The truth is: we never will be able to know the biases of this community or mod team with accuracy, because hackernews doesn't expose enough data to be able to perform a meaningful analysis.

The call-out is disjoint from the rest of what you go on to say. I said you are _certainly_ biased. I didn't say how. Your comment starts with saying that people are predisposed to feel persecuted due to biases, which is somehow related to my use of the word, and then you go on to essentially confirm exactly the intention of my callout.

> That explains why the people you're most implacably opposed to also believe they're seeing the same thing, just in the opposite direction.

Cordially, I have no idea what you're talking about or referring to in this regard. Who is my enemy that you've invented here? I'm not representing a position on behalf of the community, other than to point out that this moderation has _some_ uneven biases, and it's always interesting when they show.

In the words of @tomhow

> The choice is yours to make an effort to observe the guidelines and be a positive contributor to HN, or alternatively to keep using HN for political/ideological battle

What's my political and ideological battle? Functional programming? Ai usage?

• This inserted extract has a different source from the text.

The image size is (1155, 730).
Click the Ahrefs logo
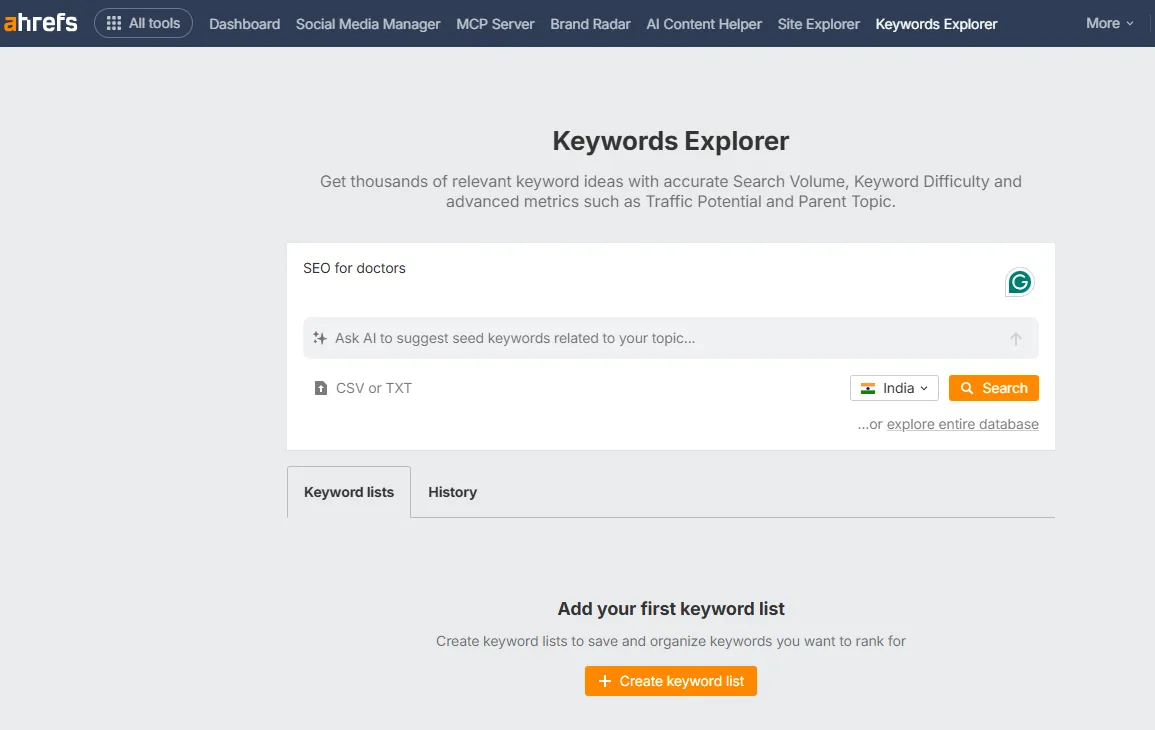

When political topics come up, I engage with the discourse. That's within the bounds of the spirit of this community.


I assumed you were the GP commenter and that created some confusion - sorry about that.

But now I'm confused why you consider it curious that we pop into threads and request that people follow the rules. That's obviously the job.


An observation of when the job is selectively exercised. It's clearly not evenly applied across all of the rules. There are some obvious applications, and there are some non-obvious applications.